* WHAT IS EXPECTED
Rewrite the ionization potential walkthrough from the words containing "In this calculation" through "extrema = md.vasp_tools.get_band_extrema('OUTCAR_MoO3_bulk')", replacing "eigenvalues" with "energy levels".

* SOURCE EXCERPT
◆ ◆ ◆

Ionisation potential of a bulk material

In this example we use MacroDensity with VASP to align the energy levels of a simple bulk material.

The procedure involves two DFT calculations, yielding different important values

  • A bulk calculation, this provides us with the VBM eigenvalue under the assumption of zero potential ($\epsilon_{vbm}$)
  • A slab calculation, this provides us with the vacuum level with resepct to the potential inside the material, the difference between these values is the surface dipole ($D_s$).

The ionisation potential ($IP$) is then obtained from:

$IP = D_s - \epsilon_{vbm}$


In [1]:
%matplotlib inline
import sys
sys.path.insert(1, '../../')
import macrodensity as md
import math
import numpy as np
import matplotlib.pyplot as plt
import matplotlib as mpl

Bulk calculation

In this calculation we calculate the eigenvalues of the bulk material, under the assumption of zero average potential.

You find the eigenvalues printed after the line "band No. band energies occupation" in the OUTCAR

I have written a small script to do this witin MacroDensity - vasp_tools.get_band_extrema

Let's try it out on the OUTCAR_bulk file in this directory


In [ ]:
extrema = md.vasp_tools.get_band_extrema('OUTCAR_MoO3_bulk')

◆ ◆ ◆

* GIVEN INFORMATION
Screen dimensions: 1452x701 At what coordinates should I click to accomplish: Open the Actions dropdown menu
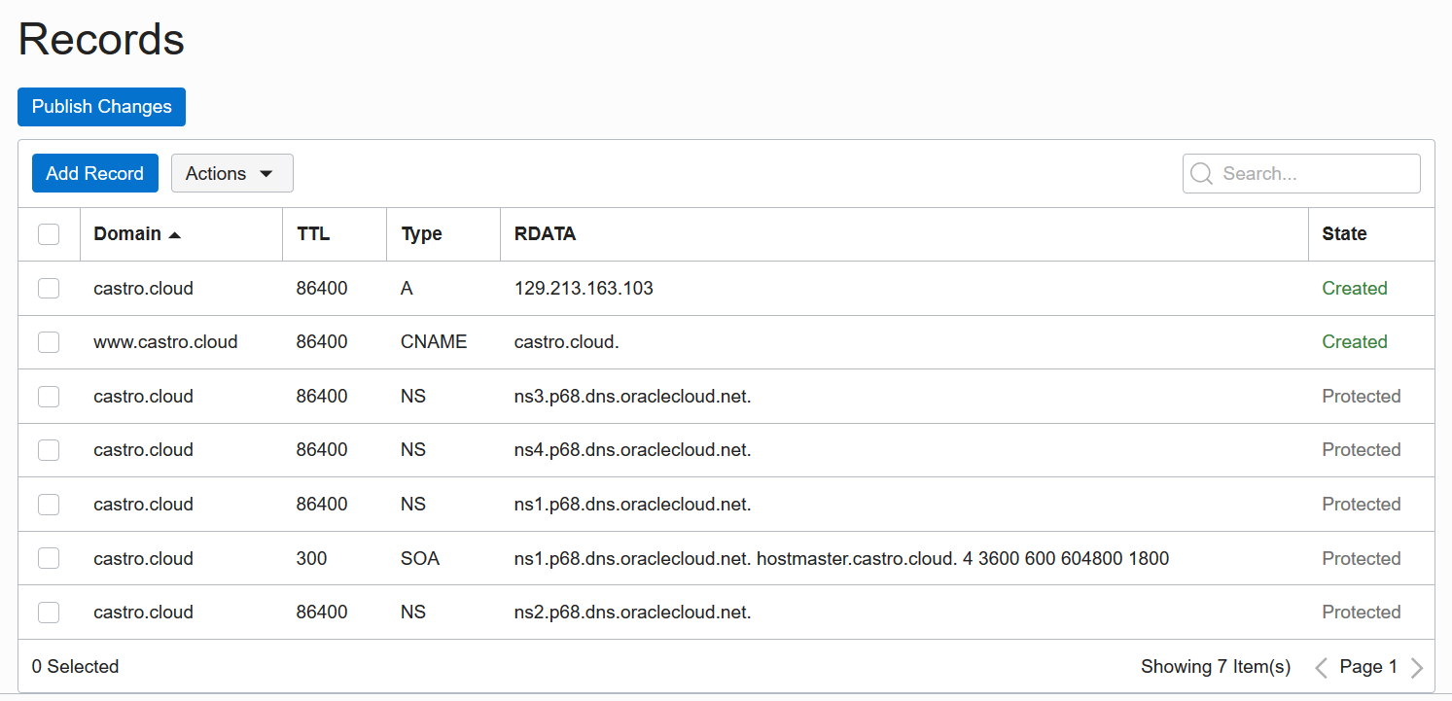pos(231,174)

◆ ◆ ◆

* EXERCISE RESULT
In this calculation we calculate the energy levels of the bulk material, under the assumption of zero average potential.

You find the energy levels printed after the line "band No. band energies occupation" in the OUTCAR

I have written a small script to do this witin MacroDensity - vasp_tools.get_band_extrema

Let's try it out on the OUTCAR_bulk file in this directory


In [ ]:
extrema = md.vasp_tools.get_band_extrema('OUTCAR_MoO3_bulk')